We are also mindful that dismissal of an appeal for the untimely filing
of a brief serves only to penalize the client for the shortcomings of counsel,
failings which can better be addressed using other sanctions such as fines,
costs, reprimand, and contempt. Gentry v. Gentry,
463 So. 2d 511, 512–
13 (Fla. 1st DCA 1985) (issuing a public reprimand rather than dismissing
the case to avoid penalizing the client); see also Magier v. Solomon &
Benedict, P.A.,
704 So. 2d 685, 686 (Fla. 2d DCA 1997) (holding that
“dismissal of the petitioners’ appeal was an unwarranted sanction that
resulted in a clear departure from the essential requirements of the law”);
Hastings,
640 So. 2d at 116 (“[W]e generally seek to avoid the harsh result
of dismissal[,] which can result in the sins of the attorney being visited
upon the client [. . . .]”) (quoting Moose v. State,
519 So. 2d 61, 62 (Fla. 2d
DCA 1988)); Krebs,
588 So. 2d at 39 (noting that “other sanctions are
available to the lower tribunal under rule 9.410, Florida Rules of Appellate
Procedure, including assessment of attorney’s fees against appellant’s
counsel for wasted time and expenses attributable to his negligence”);
Moose,
519 So. 2d at 63 (ordering monetary sanctions against the
attorney, publishing a public reprimand as sanctions against the attorney,
forwarding the opinion to the Florida Bar Grievance Committee, and
requiring swift prosecution of the appeal). In this case, the conduct of
counsel, while egregious, does not rise to the level justifying dismissal in
this case, although that and other options as mentioned above may be
both available and appropriate for any future abuses.

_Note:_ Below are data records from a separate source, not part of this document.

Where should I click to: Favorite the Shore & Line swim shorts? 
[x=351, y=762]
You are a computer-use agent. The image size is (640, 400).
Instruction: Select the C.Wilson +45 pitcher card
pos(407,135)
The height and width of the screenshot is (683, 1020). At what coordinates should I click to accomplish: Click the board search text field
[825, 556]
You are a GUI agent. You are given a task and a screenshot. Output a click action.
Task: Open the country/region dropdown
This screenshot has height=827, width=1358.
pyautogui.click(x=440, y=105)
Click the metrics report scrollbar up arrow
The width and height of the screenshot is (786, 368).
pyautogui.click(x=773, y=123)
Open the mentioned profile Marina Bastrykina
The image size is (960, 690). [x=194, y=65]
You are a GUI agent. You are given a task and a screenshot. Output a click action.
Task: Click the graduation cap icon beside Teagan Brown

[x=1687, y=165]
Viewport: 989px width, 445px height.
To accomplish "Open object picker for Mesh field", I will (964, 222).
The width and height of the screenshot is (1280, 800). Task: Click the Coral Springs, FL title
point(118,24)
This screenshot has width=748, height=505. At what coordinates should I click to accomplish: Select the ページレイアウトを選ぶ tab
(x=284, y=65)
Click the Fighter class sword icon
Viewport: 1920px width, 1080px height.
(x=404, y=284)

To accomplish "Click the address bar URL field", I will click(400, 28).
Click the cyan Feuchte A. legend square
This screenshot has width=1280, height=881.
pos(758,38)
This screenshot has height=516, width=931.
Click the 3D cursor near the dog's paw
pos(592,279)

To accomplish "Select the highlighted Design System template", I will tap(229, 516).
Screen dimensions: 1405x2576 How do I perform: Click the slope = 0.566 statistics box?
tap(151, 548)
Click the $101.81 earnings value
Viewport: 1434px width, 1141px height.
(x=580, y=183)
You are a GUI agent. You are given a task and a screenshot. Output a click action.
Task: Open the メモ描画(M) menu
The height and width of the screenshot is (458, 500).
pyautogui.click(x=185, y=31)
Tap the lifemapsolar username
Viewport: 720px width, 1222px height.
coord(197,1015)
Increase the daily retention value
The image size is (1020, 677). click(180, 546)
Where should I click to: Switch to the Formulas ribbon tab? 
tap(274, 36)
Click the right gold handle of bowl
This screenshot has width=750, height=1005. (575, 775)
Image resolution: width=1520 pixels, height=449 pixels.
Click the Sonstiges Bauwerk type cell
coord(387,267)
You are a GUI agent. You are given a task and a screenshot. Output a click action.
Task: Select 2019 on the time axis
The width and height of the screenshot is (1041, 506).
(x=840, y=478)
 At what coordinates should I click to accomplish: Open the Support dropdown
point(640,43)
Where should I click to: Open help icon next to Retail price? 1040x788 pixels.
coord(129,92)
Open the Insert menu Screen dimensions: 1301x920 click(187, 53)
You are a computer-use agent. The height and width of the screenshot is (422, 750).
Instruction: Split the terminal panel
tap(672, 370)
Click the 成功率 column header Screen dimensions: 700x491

To be clear, this court will not tolerate the disregard of its “no further
extensions” orders or other means that unreasonably delay our
proceedings, including improper attempts to circumvent the appellate
process by seeking indirect extensions of time through the filing of late
motions to supplement the record. As the Third District has stated, “the
court emphasizes to . . . all other persons or entities that may receive a ‘No
Further Extensions’ order from this Court, that the Court says what it
means, and means what it says in such an order. Failure to comply with
a ‘No Further Extensions Order’ from this Court may be deemed
contemptuous, absent a showing of extraordinary good cause.” In re
Downtown Reporting, LLC.,
146 So. 3d at 95.
KLINGENSMITH, C.J., DAMOORGIAN and LEVINE, JJ., concur.
* * *
Not final until disposition of timely filed motion for rehearing.